Disaster and Disability

Wow, what a day! Up at 3:30 a.m., to catch a flight to D.C. Seems to be a travel theme to my writing these days, right? Drove myself to the airport, no traffic to speak of at 4 a.m. Parked the car, got to the gate with an hour to spare until takeoff.

Full day of meetings, got to see old friends and meet some new ones. The focus of the day? Emergency preparedness and people with disabilities, and coalition building to ensure that no one is left behind when disaster strikes.

Heard from people all over the country about their experiences, both positive and negative. The negative? A man with cancer evacuated from a nursing home only to be kept in a closet in a second nursing home until he died two months later. The positive? Two moms of toddlers who are technology dependent to live became the heroes of the disability community after the floods that ravaged Louisiana last summer, becoming the go-to for supplies, resources and support for families of other kids with disabilities.

The point? To learn from each other. To organize. To plan for the future. It isn’t a question of if Louisiana will flood again. It is a question of when. It isn’t a matter of if Oklahoma will get hit by a tornado. It is simply a matter of when.

So the Partnership for Inclusive Disaster Strategies, a newly formed nonprofit, hosted today’s meeting, inviting stakeholders from the disability community, government, and other nonprofits to share the room, learn from each other and chart a way forward.

I never knew I’d be so enthralled with weather.

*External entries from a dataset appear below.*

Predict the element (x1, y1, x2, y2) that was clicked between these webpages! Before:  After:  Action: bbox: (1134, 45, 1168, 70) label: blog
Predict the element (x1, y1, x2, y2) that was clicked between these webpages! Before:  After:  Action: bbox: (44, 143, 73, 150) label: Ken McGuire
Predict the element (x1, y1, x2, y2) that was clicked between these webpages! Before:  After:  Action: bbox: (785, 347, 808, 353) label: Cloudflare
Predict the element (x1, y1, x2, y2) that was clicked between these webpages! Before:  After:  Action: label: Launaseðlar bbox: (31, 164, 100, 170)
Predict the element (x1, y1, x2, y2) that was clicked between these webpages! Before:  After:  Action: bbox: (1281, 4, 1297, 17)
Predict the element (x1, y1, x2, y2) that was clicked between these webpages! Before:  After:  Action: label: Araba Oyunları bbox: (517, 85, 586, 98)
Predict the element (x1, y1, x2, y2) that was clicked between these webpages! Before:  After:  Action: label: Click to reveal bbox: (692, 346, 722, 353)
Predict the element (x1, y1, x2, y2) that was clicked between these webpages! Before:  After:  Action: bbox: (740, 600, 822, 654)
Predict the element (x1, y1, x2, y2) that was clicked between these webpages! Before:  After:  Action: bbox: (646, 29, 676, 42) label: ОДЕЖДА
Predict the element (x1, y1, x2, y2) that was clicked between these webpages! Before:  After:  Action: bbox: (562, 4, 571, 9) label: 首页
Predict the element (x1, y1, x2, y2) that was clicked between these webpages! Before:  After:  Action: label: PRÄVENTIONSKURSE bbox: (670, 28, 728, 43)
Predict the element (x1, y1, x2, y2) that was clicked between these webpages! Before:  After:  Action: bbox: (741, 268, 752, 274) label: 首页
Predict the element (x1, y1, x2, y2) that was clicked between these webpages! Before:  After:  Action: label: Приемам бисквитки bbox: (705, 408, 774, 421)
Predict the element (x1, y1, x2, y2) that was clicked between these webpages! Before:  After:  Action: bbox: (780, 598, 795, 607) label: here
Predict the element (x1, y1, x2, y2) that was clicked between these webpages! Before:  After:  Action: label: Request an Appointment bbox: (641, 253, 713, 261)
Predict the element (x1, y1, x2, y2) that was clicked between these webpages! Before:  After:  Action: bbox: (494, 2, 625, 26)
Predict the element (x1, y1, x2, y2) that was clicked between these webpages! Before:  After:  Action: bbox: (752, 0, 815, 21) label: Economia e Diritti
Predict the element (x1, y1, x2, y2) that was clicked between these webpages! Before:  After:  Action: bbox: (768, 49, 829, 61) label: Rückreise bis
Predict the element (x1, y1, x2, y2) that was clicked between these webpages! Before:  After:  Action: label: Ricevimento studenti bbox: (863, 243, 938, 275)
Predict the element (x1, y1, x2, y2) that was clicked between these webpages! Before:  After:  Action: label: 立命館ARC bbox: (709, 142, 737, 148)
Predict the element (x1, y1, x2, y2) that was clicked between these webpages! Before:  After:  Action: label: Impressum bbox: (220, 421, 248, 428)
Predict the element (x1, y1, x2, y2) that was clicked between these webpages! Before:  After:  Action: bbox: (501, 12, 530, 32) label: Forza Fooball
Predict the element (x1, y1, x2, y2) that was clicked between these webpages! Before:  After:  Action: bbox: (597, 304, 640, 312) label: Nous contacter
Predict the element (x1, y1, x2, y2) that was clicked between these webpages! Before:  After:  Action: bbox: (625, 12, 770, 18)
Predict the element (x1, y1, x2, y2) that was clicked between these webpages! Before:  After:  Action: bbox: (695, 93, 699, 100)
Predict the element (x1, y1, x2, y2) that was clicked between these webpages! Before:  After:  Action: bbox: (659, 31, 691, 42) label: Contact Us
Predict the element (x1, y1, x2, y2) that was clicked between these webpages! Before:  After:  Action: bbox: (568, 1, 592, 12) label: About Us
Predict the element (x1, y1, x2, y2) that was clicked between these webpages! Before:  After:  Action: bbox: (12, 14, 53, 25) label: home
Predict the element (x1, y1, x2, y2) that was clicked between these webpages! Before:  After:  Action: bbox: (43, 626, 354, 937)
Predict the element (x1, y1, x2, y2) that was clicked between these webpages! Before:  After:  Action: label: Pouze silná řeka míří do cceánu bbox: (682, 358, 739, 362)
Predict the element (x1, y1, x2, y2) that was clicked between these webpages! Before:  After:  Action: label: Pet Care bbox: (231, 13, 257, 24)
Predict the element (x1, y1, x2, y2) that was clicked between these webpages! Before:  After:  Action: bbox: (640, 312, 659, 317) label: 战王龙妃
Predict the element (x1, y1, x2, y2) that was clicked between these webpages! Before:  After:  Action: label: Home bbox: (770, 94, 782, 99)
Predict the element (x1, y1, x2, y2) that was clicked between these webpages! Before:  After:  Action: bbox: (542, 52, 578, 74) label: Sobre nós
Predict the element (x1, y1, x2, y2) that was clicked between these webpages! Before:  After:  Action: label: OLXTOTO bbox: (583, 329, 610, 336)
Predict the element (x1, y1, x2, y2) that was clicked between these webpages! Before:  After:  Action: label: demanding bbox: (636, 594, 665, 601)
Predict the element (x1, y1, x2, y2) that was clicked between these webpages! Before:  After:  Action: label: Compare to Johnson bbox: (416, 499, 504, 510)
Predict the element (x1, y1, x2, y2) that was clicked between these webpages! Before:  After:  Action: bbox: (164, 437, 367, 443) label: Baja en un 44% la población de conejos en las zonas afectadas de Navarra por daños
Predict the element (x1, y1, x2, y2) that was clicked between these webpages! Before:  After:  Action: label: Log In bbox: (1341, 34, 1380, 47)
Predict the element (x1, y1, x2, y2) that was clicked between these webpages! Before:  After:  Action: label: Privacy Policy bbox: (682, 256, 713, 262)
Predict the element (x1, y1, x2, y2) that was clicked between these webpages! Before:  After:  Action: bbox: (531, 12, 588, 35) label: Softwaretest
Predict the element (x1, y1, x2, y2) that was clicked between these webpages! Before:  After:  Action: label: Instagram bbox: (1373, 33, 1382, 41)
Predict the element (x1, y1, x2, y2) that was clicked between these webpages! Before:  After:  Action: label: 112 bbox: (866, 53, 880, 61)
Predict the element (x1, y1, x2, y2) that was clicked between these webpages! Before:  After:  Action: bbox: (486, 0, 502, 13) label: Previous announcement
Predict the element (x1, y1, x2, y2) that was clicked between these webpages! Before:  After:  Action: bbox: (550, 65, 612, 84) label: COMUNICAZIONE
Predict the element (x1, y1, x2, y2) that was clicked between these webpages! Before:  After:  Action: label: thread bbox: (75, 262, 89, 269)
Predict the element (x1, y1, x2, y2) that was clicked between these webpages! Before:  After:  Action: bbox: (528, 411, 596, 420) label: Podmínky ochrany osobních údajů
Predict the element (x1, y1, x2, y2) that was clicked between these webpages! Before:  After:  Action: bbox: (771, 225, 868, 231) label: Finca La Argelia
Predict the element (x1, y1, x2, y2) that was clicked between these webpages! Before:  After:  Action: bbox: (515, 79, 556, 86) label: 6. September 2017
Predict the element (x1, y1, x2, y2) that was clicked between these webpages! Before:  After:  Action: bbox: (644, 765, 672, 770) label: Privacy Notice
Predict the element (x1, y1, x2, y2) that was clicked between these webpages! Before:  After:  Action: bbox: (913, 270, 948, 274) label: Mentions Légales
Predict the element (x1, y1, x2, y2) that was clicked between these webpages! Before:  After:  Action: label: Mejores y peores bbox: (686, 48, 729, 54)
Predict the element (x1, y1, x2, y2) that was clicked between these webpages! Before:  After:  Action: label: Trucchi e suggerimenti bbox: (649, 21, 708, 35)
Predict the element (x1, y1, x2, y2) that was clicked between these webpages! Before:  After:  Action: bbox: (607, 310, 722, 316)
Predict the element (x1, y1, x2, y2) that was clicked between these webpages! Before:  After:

I used to laugh at my husband whose cocktail party conversations often centered around the water shortage in New Mexico or the earthquake that was sure to hit California. Now, I’ve become that person, a regular Weather Channel junkie. I know about weather patterns. I know who is getting rain. Where the wildfires are. The latest tornado touchdown. I could jump into the anchor desk on any day or night without batting an eye. Who’s laughing now?

It is amazing that there’s so much to learn from how we prepare for and respond to disasters. Who is at the table, and who isn’t. We learned that in California with the recent evacuations due to the potentially overflowing dam, people with disabilities had trouble evacuating because the paratransit providers who were supposed to be the first line of evacuation assistance for them had no idea. They were shut down and evacuated themselves.

So, the whole point of today? To underscore the need for communication between emergency managers, people with disabilities and disability organizations. To ensure that we work together NOW so that when there’s a disaster in the not so distant future, people with disabilities who are affected can be safely evacuated, sheltered, and ultimately returned home.